I'd like the full listing transcribed exactly, with no images included.

*DATA*:
######

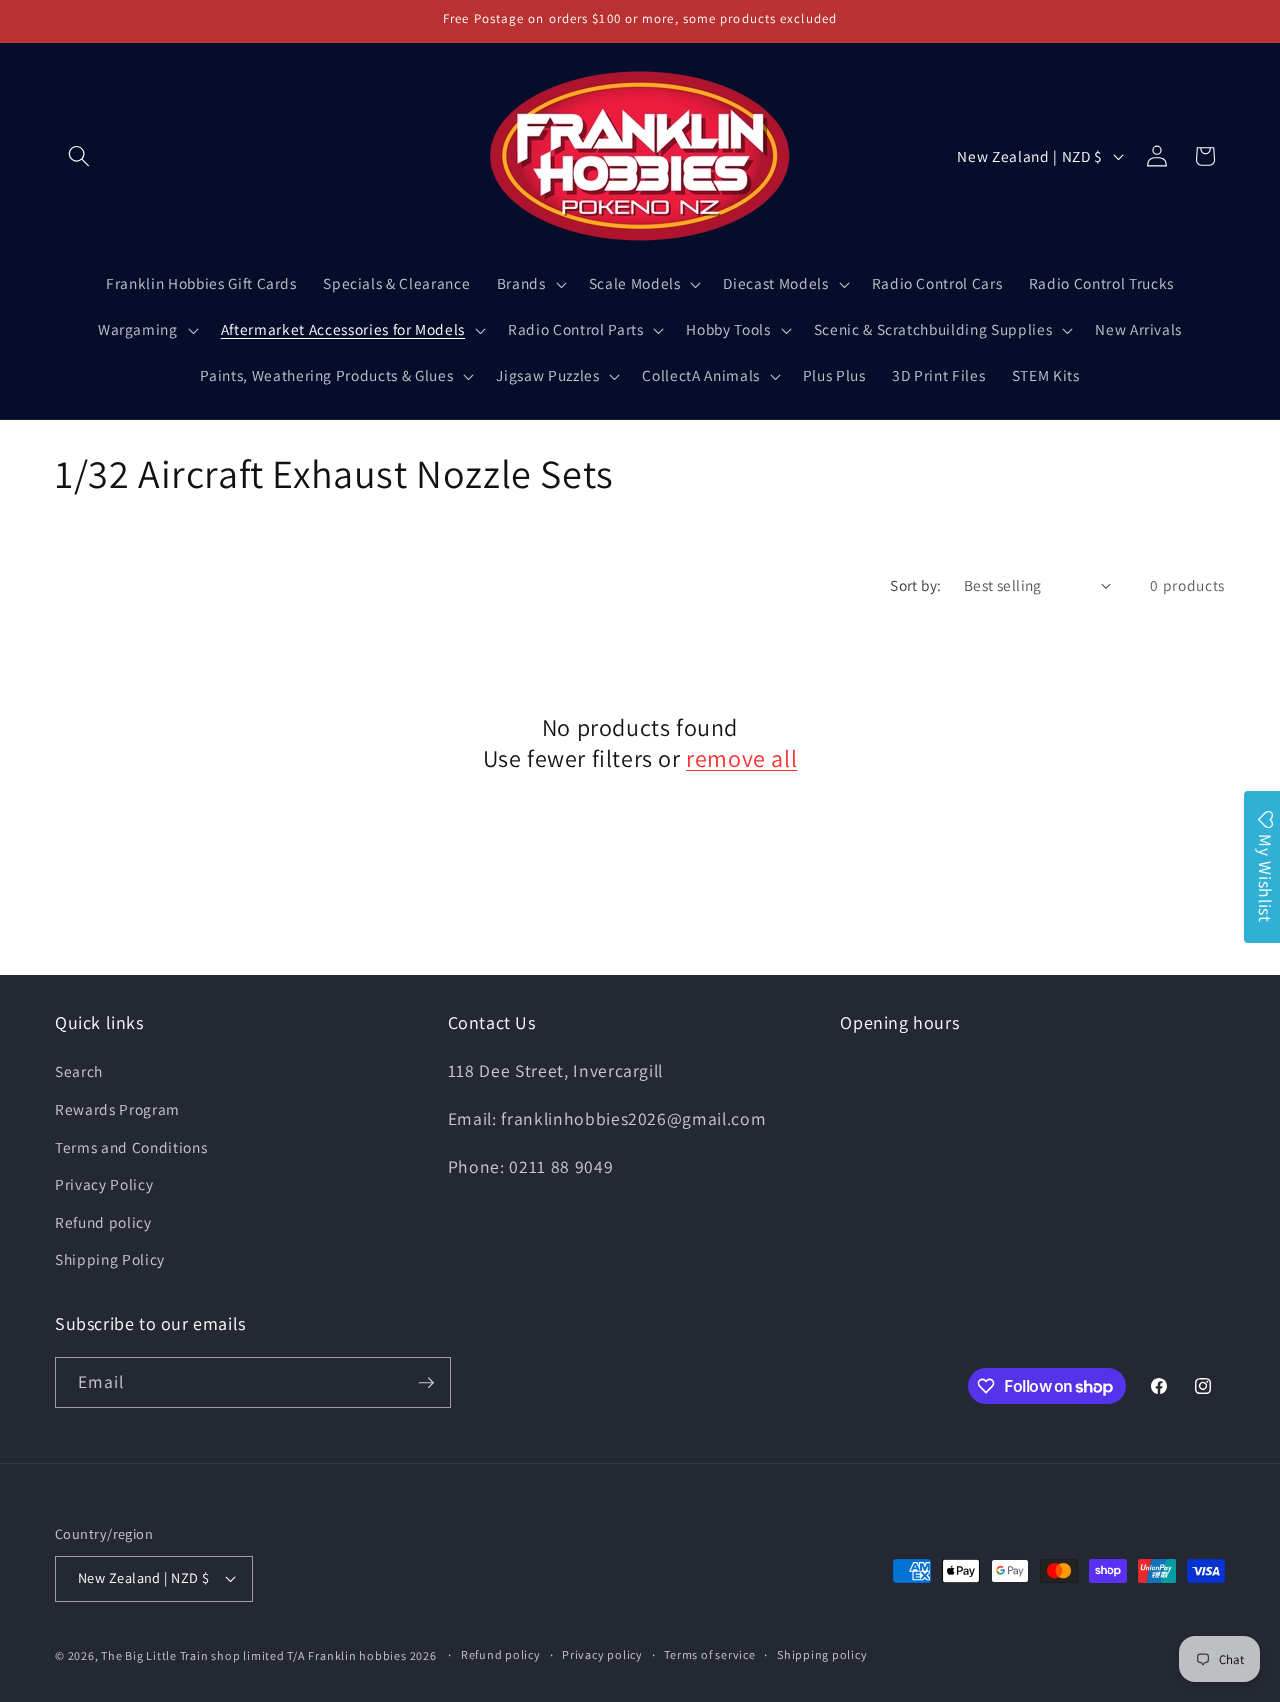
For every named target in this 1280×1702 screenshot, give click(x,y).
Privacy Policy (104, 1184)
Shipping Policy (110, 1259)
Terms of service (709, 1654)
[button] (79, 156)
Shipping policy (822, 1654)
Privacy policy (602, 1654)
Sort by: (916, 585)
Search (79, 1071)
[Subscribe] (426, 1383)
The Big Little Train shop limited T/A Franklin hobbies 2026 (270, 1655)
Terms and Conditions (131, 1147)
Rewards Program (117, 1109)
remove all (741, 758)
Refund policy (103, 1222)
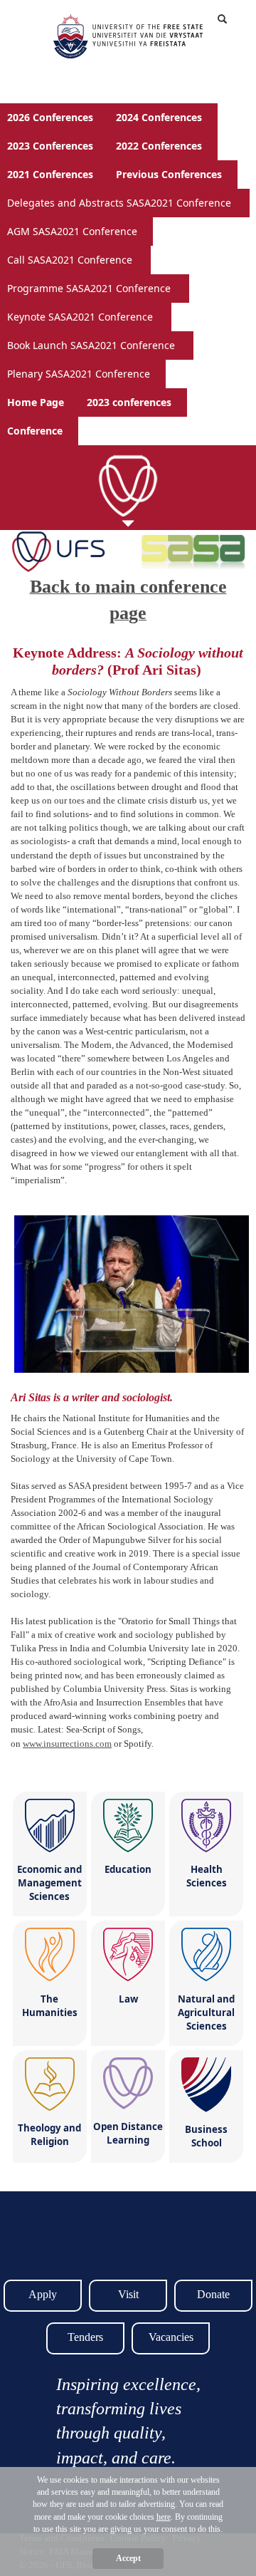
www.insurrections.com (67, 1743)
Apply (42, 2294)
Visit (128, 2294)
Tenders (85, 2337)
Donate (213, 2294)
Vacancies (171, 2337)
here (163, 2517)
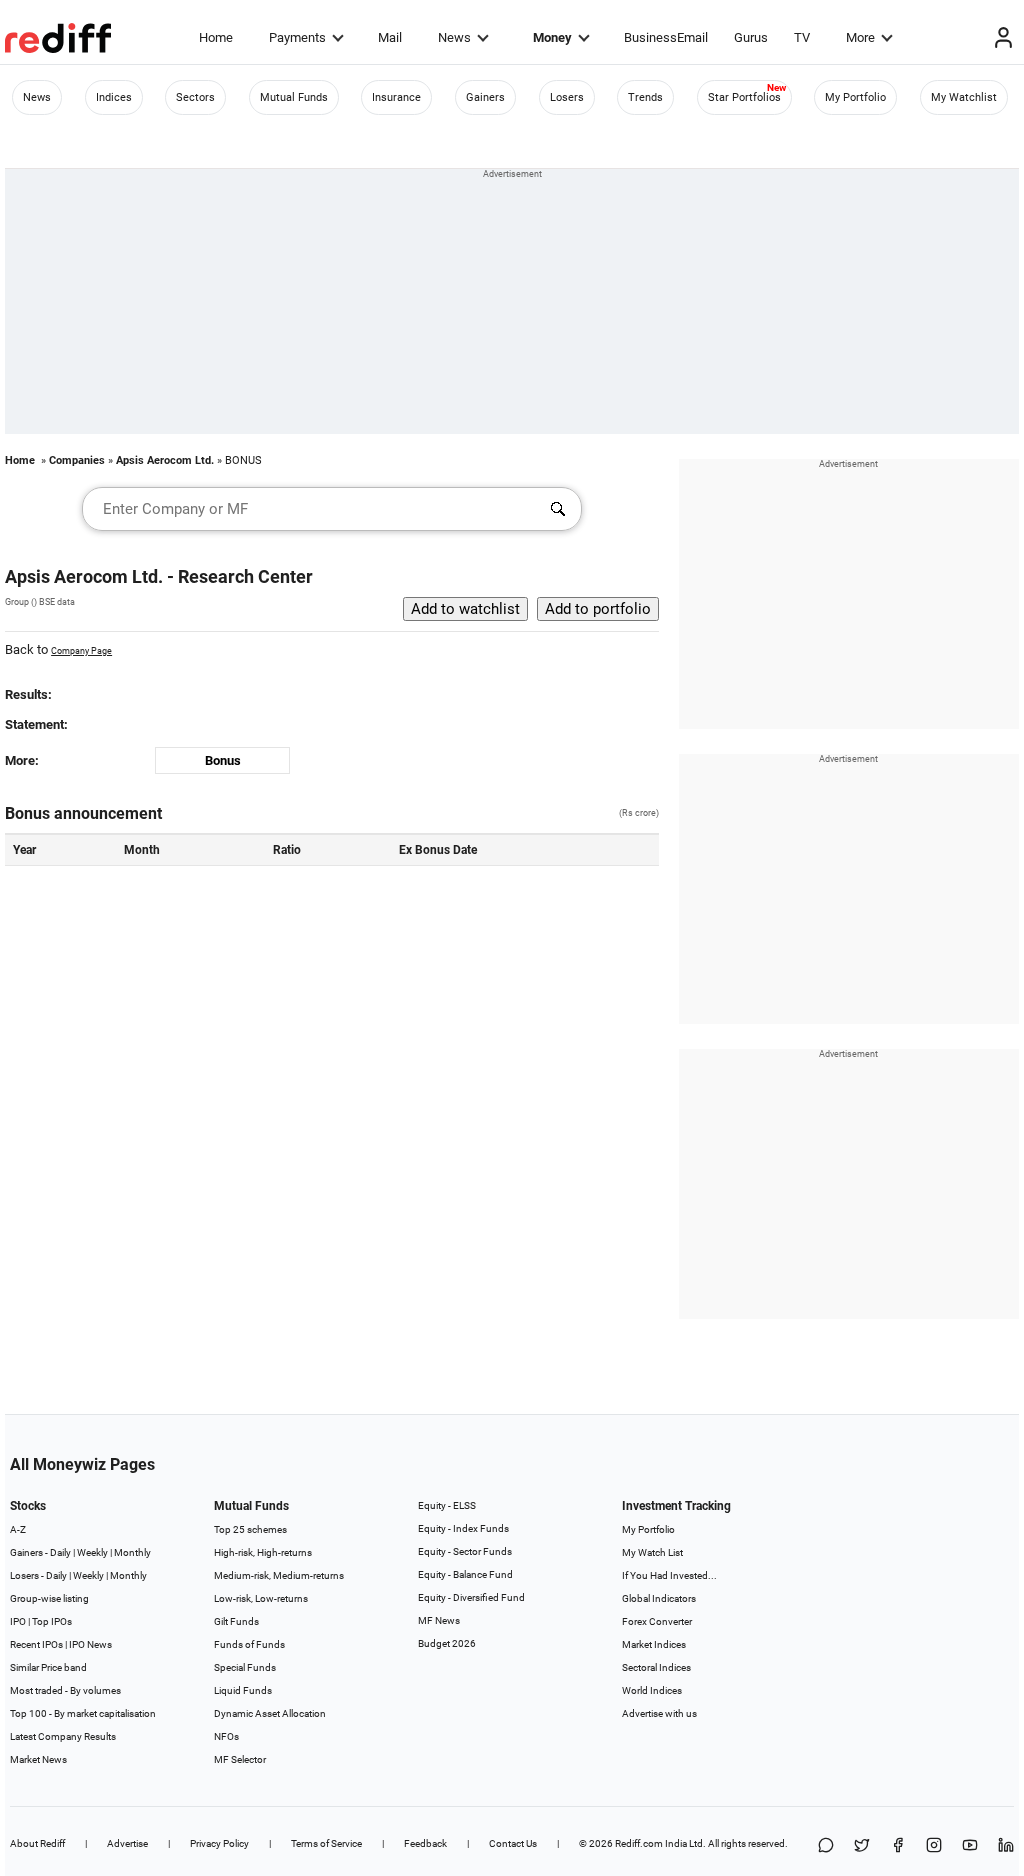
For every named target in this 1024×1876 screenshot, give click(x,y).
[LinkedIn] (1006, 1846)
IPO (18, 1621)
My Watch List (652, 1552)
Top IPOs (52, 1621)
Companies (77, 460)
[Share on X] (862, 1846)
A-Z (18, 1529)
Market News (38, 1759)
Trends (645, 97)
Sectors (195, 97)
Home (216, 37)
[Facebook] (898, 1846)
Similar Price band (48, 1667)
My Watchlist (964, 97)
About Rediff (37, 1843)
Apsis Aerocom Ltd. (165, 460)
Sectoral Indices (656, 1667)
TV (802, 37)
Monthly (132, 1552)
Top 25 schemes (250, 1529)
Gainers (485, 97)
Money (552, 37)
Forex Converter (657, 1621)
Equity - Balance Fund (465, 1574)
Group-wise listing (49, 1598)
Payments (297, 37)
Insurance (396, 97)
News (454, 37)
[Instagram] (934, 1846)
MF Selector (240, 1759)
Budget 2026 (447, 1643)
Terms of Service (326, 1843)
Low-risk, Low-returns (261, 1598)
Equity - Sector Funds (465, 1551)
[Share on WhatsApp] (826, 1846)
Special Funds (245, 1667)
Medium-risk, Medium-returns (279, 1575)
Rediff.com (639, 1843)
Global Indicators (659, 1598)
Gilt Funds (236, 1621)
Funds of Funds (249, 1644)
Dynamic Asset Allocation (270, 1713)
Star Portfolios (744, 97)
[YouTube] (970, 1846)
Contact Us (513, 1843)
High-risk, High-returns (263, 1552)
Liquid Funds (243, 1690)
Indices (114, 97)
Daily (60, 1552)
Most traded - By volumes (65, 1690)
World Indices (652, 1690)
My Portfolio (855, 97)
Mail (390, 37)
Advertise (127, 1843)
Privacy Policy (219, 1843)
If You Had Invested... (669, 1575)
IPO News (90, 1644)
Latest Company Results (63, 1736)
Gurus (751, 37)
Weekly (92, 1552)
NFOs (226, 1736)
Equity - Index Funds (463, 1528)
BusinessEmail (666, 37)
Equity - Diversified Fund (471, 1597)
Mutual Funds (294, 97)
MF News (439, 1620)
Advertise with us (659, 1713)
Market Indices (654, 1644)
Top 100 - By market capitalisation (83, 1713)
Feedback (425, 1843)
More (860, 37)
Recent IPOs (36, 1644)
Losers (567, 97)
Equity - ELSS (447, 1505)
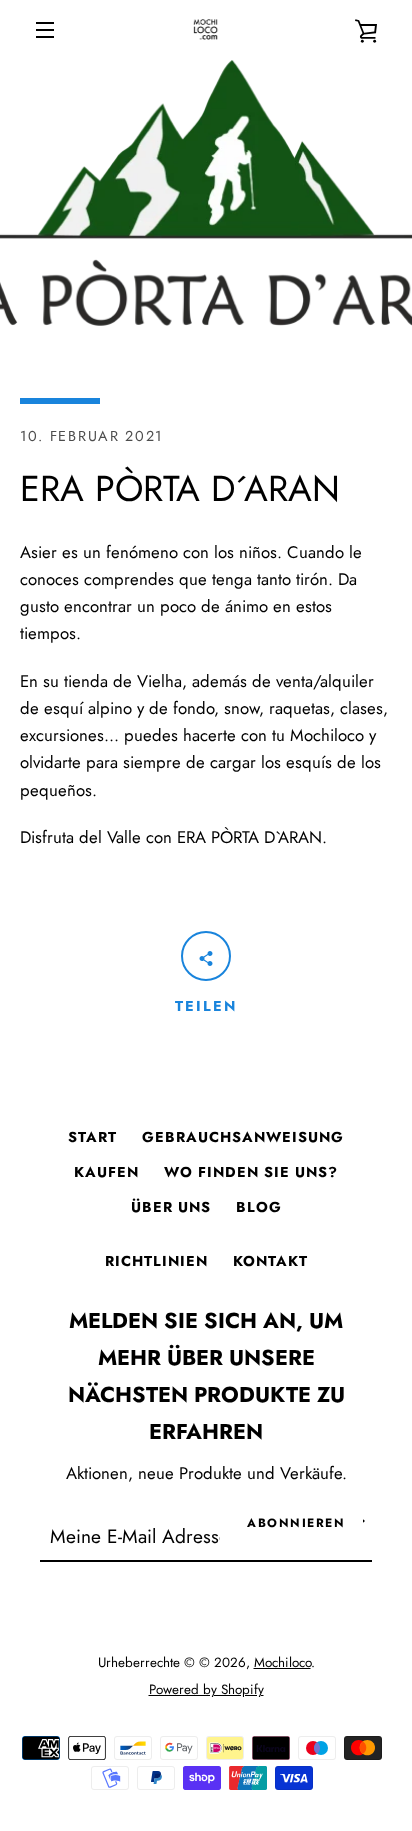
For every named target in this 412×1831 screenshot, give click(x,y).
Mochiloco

######

*RESULT OF THE EXERCISE*:
For every named target in this 1280×1702 screenshot, give click(x,y).
Privacy Policy (104, 1184)
Shipping Policy (110, 1259)
Terms of service (709, 1654)
[button] (79, 156)
Shipping policy (822, 1654)
Privacy policy (602, 1654)
Sort by: (916, 585)
Search (79, 1071)
[Subscribe] (426, 1383)
The Big Little Train shop limited T/A Franklin hobbies 2026 (270, 1655)
Terms and Conditions (131, 1147)
Rewards Program (117, 1109)
remove all (741, 758)
Refund policy (103, 1222)
www.insurrections.com (67, 1743)
Apply (42, 2294)
Visit (128, 2294)
Tenders (85, 2337)
Donate (213, 2294)
Vacancies (171, 2337)
here (163, 2517)
For every named target in this 1024×1876 screenshot, give click(x,y).
[LinkedIn] (1006, 1846)
IPO (18, 1621)
My Watch List (652, 1552)
Top IPOs (52, 1621)
Companies (77, 460)
[Share on X] (862, 1846)
A-Z (18, 1529)
Market News (38, 1759)
Trends (645, 97)
Sectors (195, 97)
Home (216, 37)
[Facebook] (898, 1846)
Similar Price band (48, 1667)
My Watchlist (964, 97)
About Rediff (37, 1843)
Apsis Aerocom Ltd. (165, 460)
Sectoral Indices (656, 1667)
TV (802, 37)
Monthly (132, 1552)
Top 25 schemes (250, 1529)
Gainers (485, 97)
Money (552, 37)
Forex Converter (657, 1621)
Equity - Balance Fund (465, 1574)
Group-wise listing (49, 1598)
Payments (297, 37)
Insurance (396, 97)
News (454, 37)
[Instagram] (934, 1846)
MF Selector (240, 1759)
Budget 2026 (447, 1643)
Terms of Service (326, 1843)
Low-risk, Low-returns (261, 1598)
Equity - Sector Funds (465, 1551)
[Share on WhatsApp] (826, 1846)
Special Funds (245, 1667)
Medium-risk, Medium-returns (279, 1575)
Rediff.com (639, 1843)
Global Indicators (659, 1598)
Gilt Funds (236, 1621)
Funds of Funds (249, 1644)
Dynamic Asset Allocation (270, 1713)
Star Portfolios (744, 97)
[YouTube] (970, 1846)
Contact Us (513, 1843)
High-risk, High-returns (263, 1552)
Liquid Funds (243, 1690)
Indices (114, 97)
Daily (60, 1552)
Most traded - By volumes (65, 1690)
World Indices (652, 1690)
My Portfolio (855, 97)
Mail (390, 37)
Advertise (127, 1843)
Privacy Policy (219, 1843)
If You Had Invested... (669, 1575)
IPO News (90, 1644)
Latest Company Results (63, 1736)
Gurus (751, 37)
Weekly (92, 1552)
NFOs (226, 1736)
Equity - Index Funds (463, 1528)
BusinessEmail (666, 37)
Equity - Diversified Fund (471, 1597)
Mutual Funds (294, 97)
MF News (439, 1620)
Advertise with us (659, 1713)
Market Indices (654, 1644)
Top 100 - By market capitalisation (83, 1713)
Feedback (425, 1843)
More (860, 37)
Recent IPOs (36, 1644)
Losers (567, 97)
Equity - ELSS (447, 1505)
For every named target in this 412×1831 screenshot, give click(x,y).
Mochiloco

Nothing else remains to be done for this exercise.